**Text provided**
******

Those times when I get stuck – and I do get stuck, at least once a day – it’s time to close the brain down completely.

The best way to shut the brain down?

Go for a run.

Running Frees the Mind

God, I love to run. I’ve always loved running, ever since I discovered it in college.

I love the way one’s mind soars above the pavement, floating beyond the cares of the world, while the breath pants and feet pound.

Running is an incredibly powerful tool to develop ideas.

If I’m stuck with anything, whether it’s a business project or personal problem, all I have to do is go for a long run. (It seems to only work with long runs rather than short ones.)

As I stop thinking, because thinking is too hard to keep up in the effort of running, my mind opens up to download insights from the universe.

That sounds mystical, but I can literally feel ideas sliding down from my open crown chakra into my consciousness. They arrive fully formed, perfect solutions to problems I may not even have realized I had.

******

**Stored data**
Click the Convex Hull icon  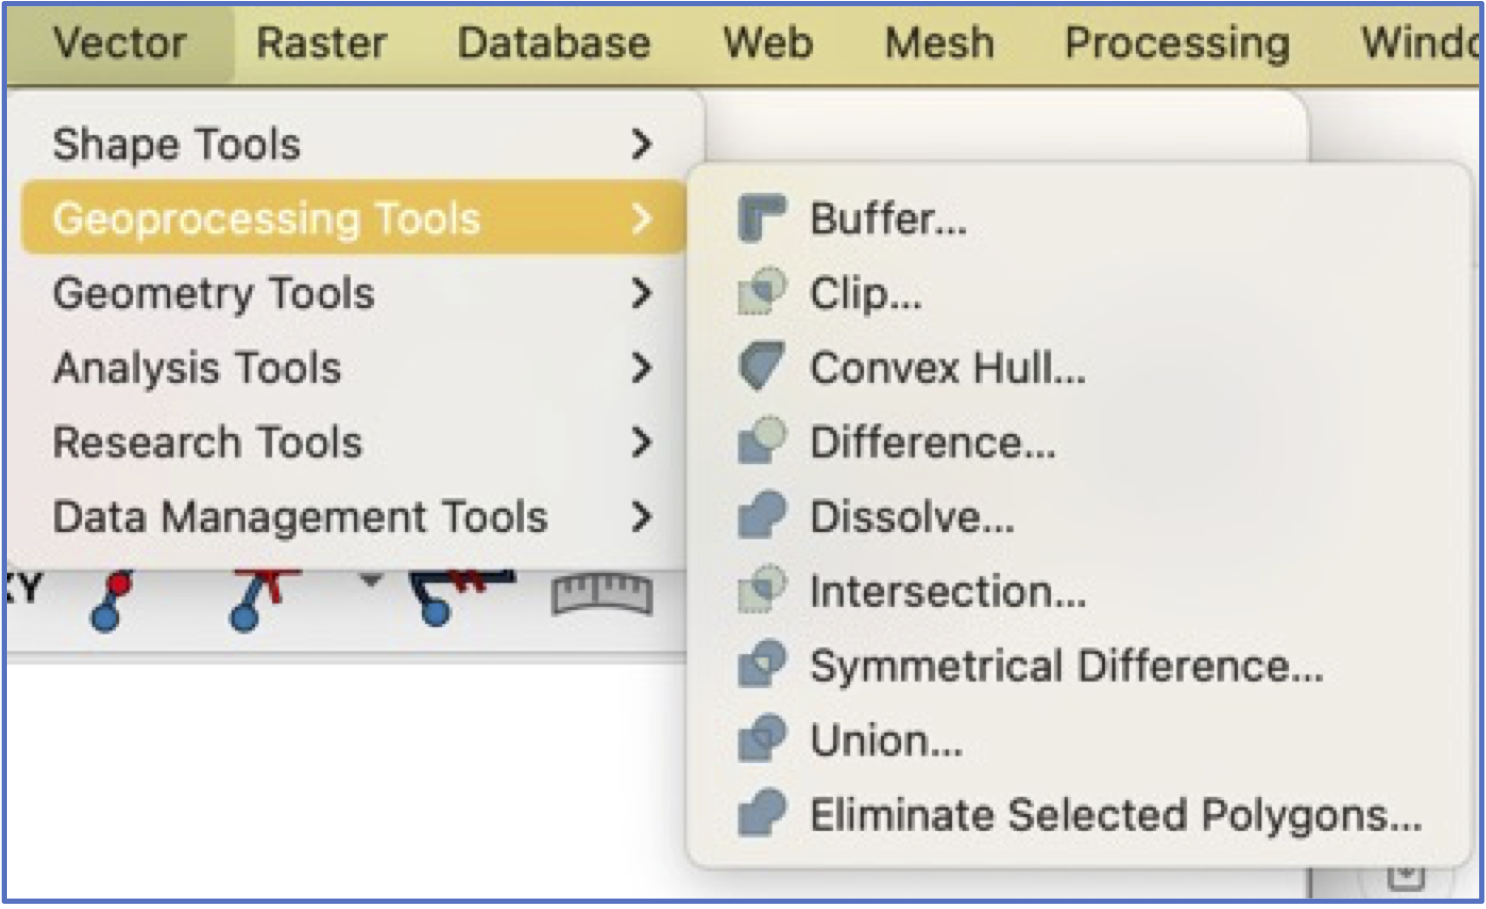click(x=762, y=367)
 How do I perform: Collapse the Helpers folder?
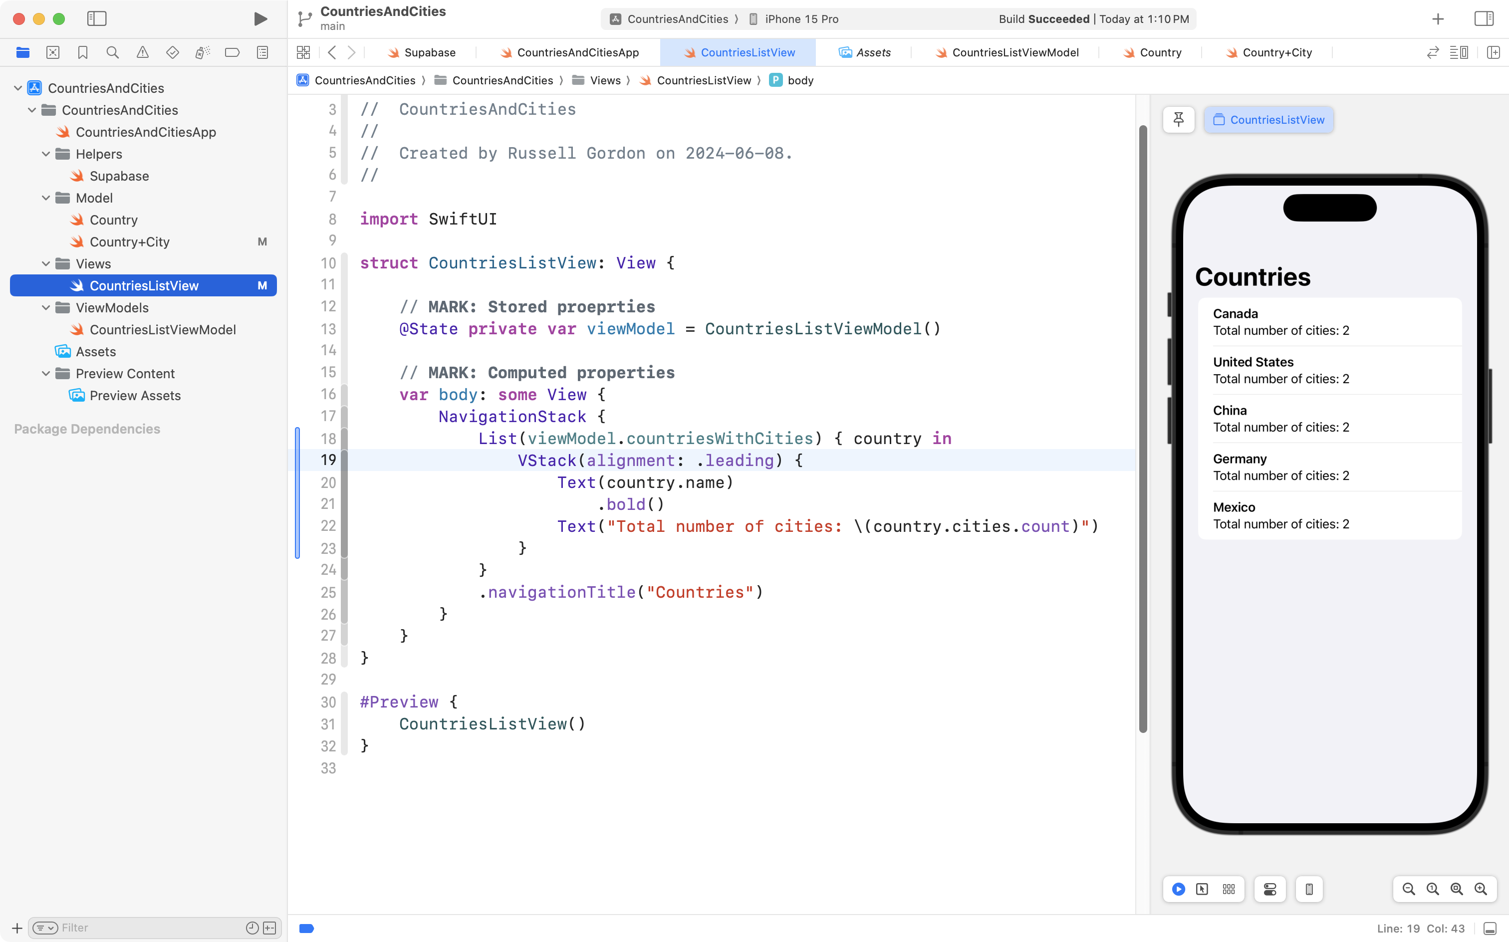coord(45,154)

******

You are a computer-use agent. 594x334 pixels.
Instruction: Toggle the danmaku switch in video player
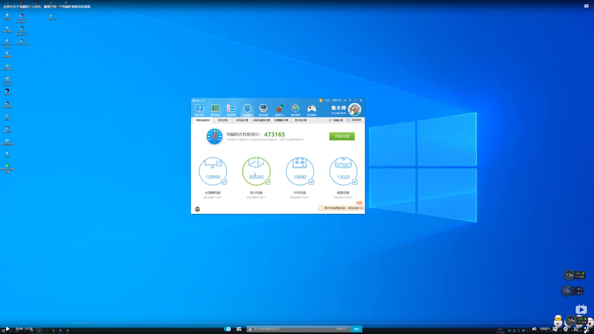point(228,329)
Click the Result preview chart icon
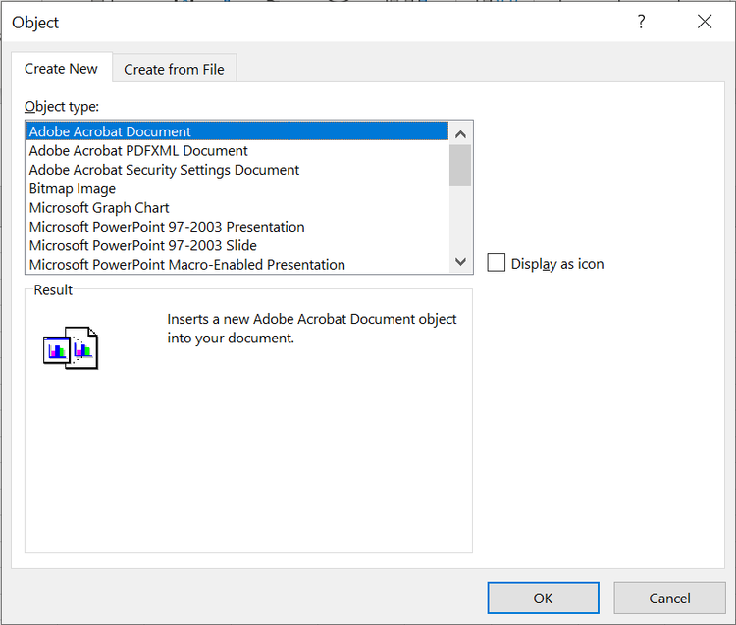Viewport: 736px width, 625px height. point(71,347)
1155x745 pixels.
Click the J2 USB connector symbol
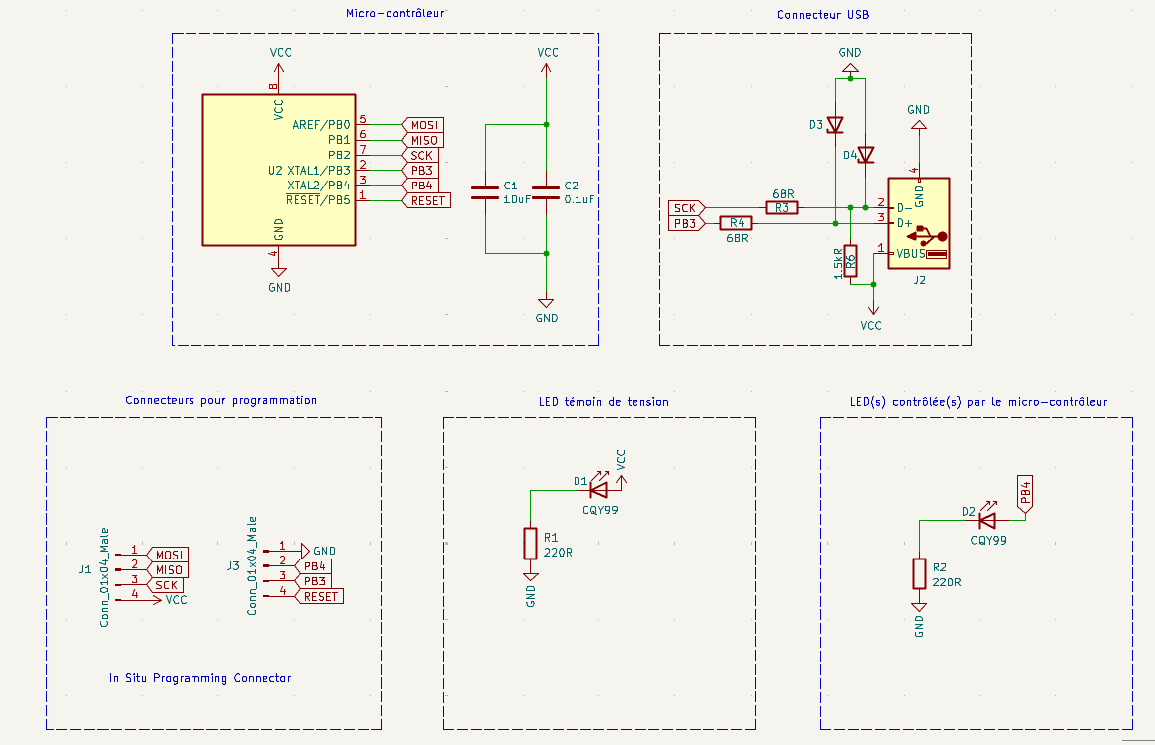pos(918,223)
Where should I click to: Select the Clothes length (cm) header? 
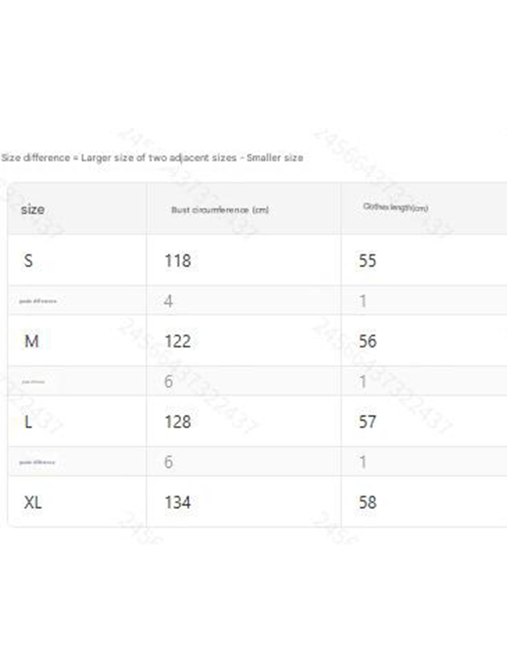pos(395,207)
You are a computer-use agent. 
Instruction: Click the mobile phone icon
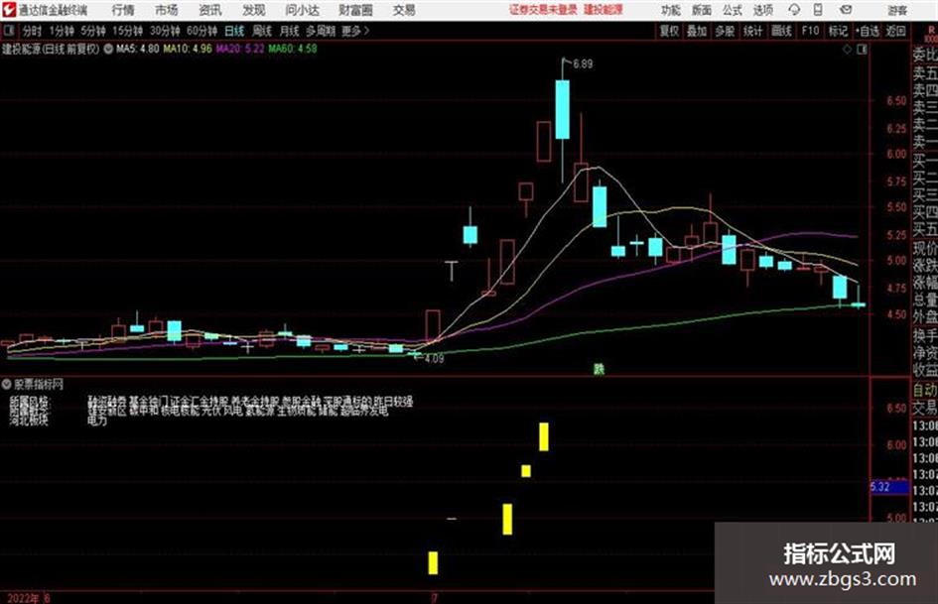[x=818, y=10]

******

**Stated exercise**
Continue the piece on running as a way to free the mind, starting right after its last sentence.

**Task result**
Often, when I get back from a run, my mind is brimming over with so many ideas that I have to immediately go to a pad and pencil to write bullet points down; otherwise, I’ll forget them.

Can You Let Running Do Your Writing For You?

I wish I’d known this secret back in college.

That I didn’t have to think hard to write a paper, or come up with the answers myself.

I wish I’d known there was an infinite source of wisdom out there with all the answers I wanted, available for the simple cost of a bit of sweat in the fresh air.

I should have paid more attention to Wordsworth.